The Conference of the Birds is a twelfth century epic poem written by Sheikh Farid ud-Din Attar. The poem is an allegory about the soul’s quest for meaning, and I felt its eternal messages reflected in the magnificent conversations held with my sisters of the 99 Clay Vessels workshops.

Each of these resilient women has experienced trial by fire, a transformative process she has weathered with immense poise. My sisters are all Seekers, and they are all firm believers in God’s grace. They wear their scars with dignity and generously share the wisdom gleaned from their journeys with those of us not as far along our own path of metamorphosis. Their voices echo many other amazing women in my life; a glorious sisterhood that I am honored to be a part of.

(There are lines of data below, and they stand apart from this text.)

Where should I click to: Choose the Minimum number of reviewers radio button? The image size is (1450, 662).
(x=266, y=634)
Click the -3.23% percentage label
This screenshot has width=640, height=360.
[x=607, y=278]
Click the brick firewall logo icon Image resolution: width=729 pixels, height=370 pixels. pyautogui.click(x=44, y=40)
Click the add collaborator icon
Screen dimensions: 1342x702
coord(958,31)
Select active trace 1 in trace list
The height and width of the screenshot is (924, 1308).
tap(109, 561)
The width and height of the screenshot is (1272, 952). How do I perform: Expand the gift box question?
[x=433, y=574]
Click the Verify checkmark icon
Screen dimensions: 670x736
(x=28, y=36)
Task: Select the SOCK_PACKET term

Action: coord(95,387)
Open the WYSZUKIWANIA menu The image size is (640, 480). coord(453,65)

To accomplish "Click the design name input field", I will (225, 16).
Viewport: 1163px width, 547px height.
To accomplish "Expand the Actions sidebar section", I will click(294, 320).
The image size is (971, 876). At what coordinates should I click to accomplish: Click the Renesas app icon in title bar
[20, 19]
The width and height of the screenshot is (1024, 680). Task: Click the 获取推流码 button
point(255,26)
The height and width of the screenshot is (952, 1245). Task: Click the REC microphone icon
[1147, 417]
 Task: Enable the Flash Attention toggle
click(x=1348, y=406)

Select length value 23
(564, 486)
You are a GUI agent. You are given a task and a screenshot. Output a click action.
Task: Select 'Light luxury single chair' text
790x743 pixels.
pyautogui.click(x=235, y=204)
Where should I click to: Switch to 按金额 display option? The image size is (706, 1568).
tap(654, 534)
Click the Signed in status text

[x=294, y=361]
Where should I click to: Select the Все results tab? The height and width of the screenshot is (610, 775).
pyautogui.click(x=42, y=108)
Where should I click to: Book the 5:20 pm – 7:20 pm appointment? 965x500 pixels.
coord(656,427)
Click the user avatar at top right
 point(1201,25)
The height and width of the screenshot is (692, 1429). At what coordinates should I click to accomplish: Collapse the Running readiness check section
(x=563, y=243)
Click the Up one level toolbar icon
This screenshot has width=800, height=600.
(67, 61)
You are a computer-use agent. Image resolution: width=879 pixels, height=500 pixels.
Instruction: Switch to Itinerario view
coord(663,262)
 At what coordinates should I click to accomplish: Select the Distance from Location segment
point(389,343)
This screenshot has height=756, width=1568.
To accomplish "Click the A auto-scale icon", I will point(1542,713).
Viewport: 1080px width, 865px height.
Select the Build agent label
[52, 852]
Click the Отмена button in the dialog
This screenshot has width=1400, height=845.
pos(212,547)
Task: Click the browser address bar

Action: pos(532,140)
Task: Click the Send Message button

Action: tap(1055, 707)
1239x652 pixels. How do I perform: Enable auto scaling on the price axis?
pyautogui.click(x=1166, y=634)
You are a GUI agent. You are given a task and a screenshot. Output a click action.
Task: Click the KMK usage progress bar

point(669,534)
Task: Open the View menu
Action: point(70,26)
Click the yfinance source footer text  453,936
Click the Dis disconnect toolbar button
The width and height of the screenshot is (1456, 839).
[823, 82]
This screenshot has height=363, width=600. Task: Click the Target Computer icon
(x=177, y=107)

As I beheld the image in my mind’s eye of my sisters as a group of conferring butterflies, and the multitude of metaphors contained within that imagery, this poem was born. It is a humble tribute to a sisterhood bound by shared faith; I pray I do justice to their words.

 

conference of the butterflies

 

i love sitting in sacred spaces

surrounded by my sisters

 

a congregated cacophony of color

alighting like so many butterflies

luminous and wise

 

the souls of my sisters

radiate boundless grace

light upon light

 

conversation ebbs and flows

a heaving, moon tugged tide

lives in concentric cycles

contractions

 

my sisters speak in poetry

words from the hallowed place where the heart lives

exhalations are ribbons of misty colors

cosmic swirls

breaths of the Divine

 

*

 

we share

the suffering and the struggling of our souls

the tears our hearts weep as they are wrung

 

we rejoice

at the agony that catalyzes expansion

beyond anything

anything

anything

we could fathom for ourselves

 

we marvel

at the utter majesty of the verse:

we plan, and He plans, and He is the best of planners

and we live this truth

 

we behold

with surrender and awe

 

we worship

from the depths of our souls

while acknowledging our inadequacy:

we cannot fully praise You, for You are as You have praised Yourself!

 

*

 

we speak of birth and death

and the wrenching, tearing, exquisite pain of rebirth

 

we speak of hands

the beauty of our hands

the hands of our mothers

the hands of our grandmothers

uplifted in prayer, lowered in blessing

the hands that catch babies as they arrive

into this beautiful, terrifying world

that wash and shroud the dead

usher our elders past the veil

to their next life

where we all

must go

 

we speak of death approaching

imminent, inescapable

losing infinite horizons

relishing smallness

relinquishing delusions of grandeur

confronting immortality

 

a paradox:

discarding artifacts amassed

while inventorying ephemeral actions

what have we sent on ahead?

 

*

 

we share stories

swap confidences

they break my heart

 

i am struggling, still, always

angry, still, always

 

define trauma, i say

those with broken bones

clean breaks

bandaged stitches

they are the lucky ones.

and those of us

with ridges on our brains

sutures on our hearts

scar tissue on our memories

where do WE stand

in the inventory of the injured?

 

there is silence

 

my sister counters with a query:

suffering, she asks

is it when we have violated something about ourselves?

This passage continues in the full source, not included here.